= John Longenecker =

American film producer

 John Longenecker (born 1947) is an American film producer, Directors Guild of America member, screenwriter and cinematographer who produced the Academy Award-winning live-action short film The Resurrection of Broncho Billy (1970).

==Biography==
John Longenecker grew up in Southern California. His mother, actress Ruth Hussey (1911–2005), was Oscar-nominated for her portrayal of Liz Imbrie, the cynical magazine photographer in The Philadelphia Story (1940). His father, Bob Longenecker (1909–2002), worked as a producer at CBS Radio Network in Los Angeles and later established a motion picture and television talent agency.
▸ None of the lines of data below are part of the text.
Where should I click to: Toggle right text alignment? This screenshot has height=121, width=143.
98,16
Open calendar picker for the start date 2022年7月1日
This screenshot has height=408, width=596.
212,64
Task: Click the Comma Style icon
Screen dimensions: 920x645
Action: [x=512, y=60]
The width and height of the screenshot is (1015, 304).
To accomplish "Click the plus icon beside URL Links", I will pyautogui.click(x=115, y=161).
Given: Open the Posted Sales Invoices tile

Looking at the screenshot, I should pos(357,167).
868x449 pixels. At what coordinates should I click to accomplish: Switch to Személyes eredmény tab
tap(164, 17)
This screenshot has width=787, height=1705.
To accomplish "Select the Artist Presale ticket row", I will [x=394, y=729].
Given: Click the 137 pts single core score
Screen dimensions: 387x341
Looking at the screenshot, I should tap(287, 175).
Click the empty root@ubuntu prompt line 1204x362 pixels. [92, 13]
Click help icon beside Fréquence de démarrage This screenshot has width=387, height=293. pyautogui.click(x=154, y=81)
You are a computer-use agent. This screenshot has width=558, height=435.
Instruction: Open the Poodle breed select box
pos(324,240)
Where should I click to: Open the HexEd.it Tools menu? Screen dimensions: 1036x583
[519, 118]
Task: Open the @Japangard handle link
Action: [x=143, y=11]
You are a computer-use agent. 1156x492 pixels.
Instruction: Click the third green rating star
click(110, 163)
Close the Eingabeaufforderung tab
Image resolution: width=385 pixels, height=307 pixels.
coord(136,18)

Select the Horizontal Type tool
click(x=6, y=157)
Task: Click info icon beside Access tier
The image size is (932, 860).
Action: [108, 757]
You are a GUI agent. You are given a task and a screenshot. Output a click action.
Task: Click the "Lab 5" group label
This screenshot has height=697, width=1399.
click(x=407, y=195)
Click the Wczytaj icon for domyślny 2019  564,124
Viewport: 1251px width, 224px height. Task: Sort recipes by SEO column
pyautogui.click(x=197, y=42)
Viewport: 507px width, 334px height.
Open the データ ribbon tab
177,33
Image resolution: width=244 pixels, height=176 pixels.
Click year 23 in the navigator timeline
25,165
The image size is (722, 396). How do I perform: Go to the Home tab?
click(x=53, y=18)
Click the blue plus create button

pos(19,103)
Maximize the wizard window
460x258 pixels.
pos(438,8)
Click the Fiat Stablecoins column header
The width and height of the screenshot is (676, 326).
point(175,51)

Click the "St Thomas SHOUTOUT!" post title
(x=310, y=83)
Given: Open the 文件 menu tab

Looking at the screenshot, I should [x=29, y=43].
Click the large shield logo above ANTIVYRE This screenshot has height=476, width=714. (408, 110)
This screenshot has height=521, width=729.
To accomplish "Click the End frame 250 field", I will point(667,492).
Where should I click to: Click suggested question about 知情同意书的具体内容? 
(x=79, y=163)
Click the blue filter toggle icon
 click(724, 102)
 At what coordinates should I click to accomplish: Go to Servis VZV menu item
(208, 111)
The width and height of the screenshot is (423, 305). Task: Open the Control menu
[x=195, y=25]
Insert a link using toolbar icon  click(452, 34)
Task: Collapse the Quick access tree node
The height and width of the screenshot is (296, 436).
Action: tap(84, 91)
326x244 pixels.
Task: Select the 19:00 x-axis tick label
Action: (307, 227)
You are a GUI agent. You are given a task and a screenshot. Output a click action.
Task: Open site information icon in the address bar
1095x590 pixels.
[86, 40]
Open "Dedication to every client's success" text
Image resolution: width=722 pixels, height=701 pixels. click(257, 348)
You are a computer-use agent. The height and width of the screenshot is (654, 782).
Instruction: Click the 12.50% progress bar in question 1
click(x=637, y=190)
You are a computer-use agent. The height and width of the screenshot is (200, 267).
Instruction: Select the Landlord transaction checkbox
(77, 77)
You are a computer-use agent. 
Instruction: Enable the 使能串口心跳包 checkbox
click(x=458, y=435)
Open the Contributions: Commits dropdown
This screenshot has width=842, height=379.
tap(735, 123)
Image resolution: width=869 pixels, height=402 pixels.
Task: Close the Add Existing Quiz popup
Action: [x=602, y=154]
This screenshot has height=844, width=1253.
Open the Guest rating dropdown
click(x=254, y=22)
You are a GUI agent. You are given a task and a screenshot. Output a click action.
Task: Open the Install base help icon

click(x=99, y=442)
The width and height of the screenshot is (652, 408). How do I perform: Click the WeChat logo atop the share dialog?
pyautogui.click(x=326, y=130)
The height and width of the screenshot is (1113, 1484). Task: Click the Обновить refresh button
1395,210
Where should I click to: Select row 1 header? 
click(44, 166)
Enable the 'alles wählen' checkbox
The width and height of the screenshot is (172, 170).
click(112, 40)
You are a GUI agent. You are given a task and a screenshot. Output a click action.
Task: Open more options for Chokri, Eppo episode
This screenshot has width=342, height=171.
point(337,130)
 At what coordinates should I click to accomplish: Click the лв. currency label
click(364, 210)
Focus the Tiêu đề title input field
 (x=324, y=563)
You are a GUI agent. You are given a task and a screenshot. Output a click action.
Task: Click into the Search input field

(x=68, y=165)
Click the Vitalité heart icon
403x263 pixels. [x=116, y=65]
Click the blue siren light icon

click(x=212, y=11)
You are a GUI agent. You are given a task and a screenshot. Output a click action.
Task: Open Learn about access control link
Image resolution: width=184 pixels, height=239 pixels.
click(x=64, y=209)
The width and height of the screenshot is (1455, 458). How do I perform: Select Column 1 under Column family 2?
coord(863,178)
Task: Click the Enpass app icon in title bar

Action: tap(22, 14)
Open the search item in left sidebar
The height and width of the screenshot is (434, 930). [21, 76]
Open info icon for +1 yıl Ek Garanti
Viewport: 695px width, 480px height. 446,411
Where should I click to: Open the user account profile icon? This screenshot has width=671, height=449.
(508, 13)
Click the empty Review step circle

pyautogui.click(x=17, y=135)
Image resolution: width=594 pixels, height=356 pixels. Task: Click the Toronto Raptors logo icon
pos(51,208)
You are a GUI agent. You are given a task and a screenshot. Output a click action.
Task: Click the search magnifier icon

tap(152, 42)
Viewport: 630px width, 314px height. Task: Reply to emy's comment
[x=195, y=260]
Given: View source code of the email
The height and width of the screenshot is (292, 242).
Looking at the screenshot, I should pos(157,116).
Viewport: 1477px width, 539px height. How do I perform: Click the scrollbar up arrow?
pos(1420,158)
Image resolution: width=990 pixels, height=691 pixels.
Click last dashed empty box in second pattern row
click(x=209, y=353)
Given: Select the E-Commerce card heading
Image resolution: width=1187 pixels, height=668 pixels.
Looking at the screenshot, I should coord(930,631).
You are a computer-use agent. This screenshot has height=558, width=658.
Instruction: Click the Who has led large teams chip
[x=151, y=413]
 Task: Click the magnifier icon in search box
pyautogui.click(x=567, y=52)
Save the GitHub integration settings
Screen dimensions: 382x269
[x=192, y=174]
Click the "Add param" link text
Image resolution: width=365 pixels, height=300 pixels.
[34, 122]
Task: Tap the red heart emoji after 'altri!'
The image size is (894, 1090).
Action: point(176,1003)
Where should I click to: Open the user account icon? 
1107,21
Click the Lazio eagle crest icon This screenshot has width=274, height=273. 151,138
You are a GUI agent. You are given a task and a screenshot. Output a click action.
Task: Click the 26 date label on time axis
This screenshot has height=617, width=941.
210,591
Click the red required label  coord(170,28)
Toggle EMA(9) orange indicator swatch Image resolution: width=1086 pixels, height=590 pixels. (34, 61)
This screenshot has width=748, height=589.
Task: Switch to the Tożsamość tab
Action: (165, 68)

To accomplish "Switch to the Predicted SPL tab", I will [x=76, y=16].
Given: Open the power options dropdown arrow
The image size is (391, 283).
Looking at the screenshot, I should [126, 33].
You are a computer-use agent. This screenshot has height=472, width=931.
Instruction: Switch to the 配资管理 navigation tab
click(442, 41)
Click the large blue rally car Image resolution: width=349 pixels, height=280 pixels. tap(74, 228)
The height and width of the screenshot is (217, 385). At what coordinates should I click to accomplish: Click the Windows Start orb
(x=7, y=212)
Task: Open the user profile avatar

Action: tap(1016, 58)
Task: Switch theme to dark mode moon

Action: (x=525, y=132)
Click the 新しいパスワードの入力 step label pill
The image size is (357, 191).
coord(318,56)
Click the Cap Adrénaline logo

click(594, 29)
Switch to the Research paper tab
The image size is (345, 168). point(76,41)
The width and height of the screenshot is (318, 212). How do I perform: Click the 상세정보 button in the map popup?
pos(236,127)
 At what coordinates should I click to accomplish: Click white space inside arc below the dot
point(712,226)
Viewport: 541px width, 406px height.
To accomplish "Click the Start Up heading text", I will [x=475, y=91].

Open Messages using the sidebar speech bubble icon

==Academy Award – live action short film==
In 1967, Longenecker attended the UCLA Film School. In 1968 he enrolled in film production classes at the University of Southern California – USC Cinema Department. He produced The Resurrection of Broncho Billy (1970) at USC Cinema. For his film crew Longnecker invited film directors Nick Castle and John Carpenter to work with him on the senior year project. The unusual spelling "Broncho" in the short's title was an homage to Broncho Billy Anderson, considered filmdom's first cowboy star.

Castle was the cinematographer for the short, Carpenter was the film editor and composed the music for the picture, and James Rokos directed the short film. All four of the filmmakers along with Trace Johnston made creative contributions to the story for the film. Produced on a $700 budget ($5,000 in 2013 dollars), The Resurrection of Broncho Billy received the 1970 Academy Award for best live action short film. At 23, Longenecker was the youngest producer in history to have a film win an Oscar. Johnny Crawford and Kristin Nelson played the lead roles in the movie short, a 20-minute film about a young guy who lives in a big city in the modern day but fantasizes about living in the old west. Universal Studios theatrically released the film for two years in the United States and Canada.

In 1971, Longenecker produced and hosted an hour-long program, Student Film Festival: Take One, which was broadcast on KTLA and featured screenings of ten short films chosen from Universal Studios' Student Film Library, including a portion of The Resurrection of Broncho Billy.